GT Not Flushed Before Medication Administration
Penalty
Summary
The facility failed to flush a gastrostomy tube with water before administering crushed medications to one resident, Resident 87, during an observed medication pass. During the observation on 4/21/2026 at 9:45 a.m., LVN 4 was seen preparing to give crushed medication through the resident’s GT without first flushing the tube with water. The surveyor stopped the LVN before any medication was administered and asked to discuss the GT technique. In the concurrent interview, LVN 4 stated that the GT had not been flushed before medication administration. During a later interview on 4/21/2026 at 3:48 p.m., the DON confirmed that LVN 4 failed to flush Resident 87’s GT with water before medication administration. The DON stated that this technique was important to ensure the GT was not clogged and that the resident did not aspirate or need GT replacement. Resident 87’s record showed an admission date of 1/22/2018 and a re-admission on [DATE], with a diagnosis including encounter for attention to gastrostomy. The order summary indicated 30 cc of fluids may be given via GT before and after medication administration, and the facility policy stated the enteral feeding tube should be flushed with at least 30 cc of water before and after medications are administered.

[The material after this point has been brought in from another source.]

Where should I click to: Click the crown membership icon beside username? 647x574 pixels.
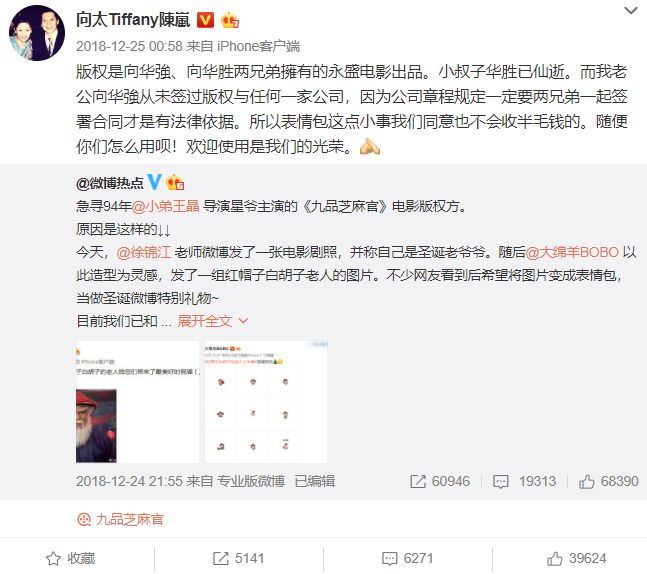230,20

Incorrect Enteral Feeding Formula Administered Contrary to Physician Order
Penalty
Summary
The facility failed to ensure a resident received the correct enteral feeding formula as ordered by the physician. Review of the resident’s April 2026 physician orders showed an order for Glucerna 1.2 to be administered at 50 ml/hour for 12 hours per day, with an increase to 60 ml/hour for 21 hours per day if tolerated. During observation on 04/21/2026 at 1:20 PM, the resident was noted to be receiving Isosource at a rate of 60 ml/hour instead of the ordered Glucerna 1.2. In a subsequent interview and observation at 1:31 PM, an LPN confirmed that Isosource was being administered at 60 ml/hour and acknowledged that this was the wrong enteral feeding type compared to the physician’s order for Glucerna 1.2. Later, the DON stated that the LPN should have verified the physician’s order for the resident’s enteral feeding prior to administration. This deficiency centers on the administration of an incorrect enteral feeding product despite a clear physician order specifying a different formula and rate, as confirmed through record review, direct observation of the feeding in progress, and staff interviews.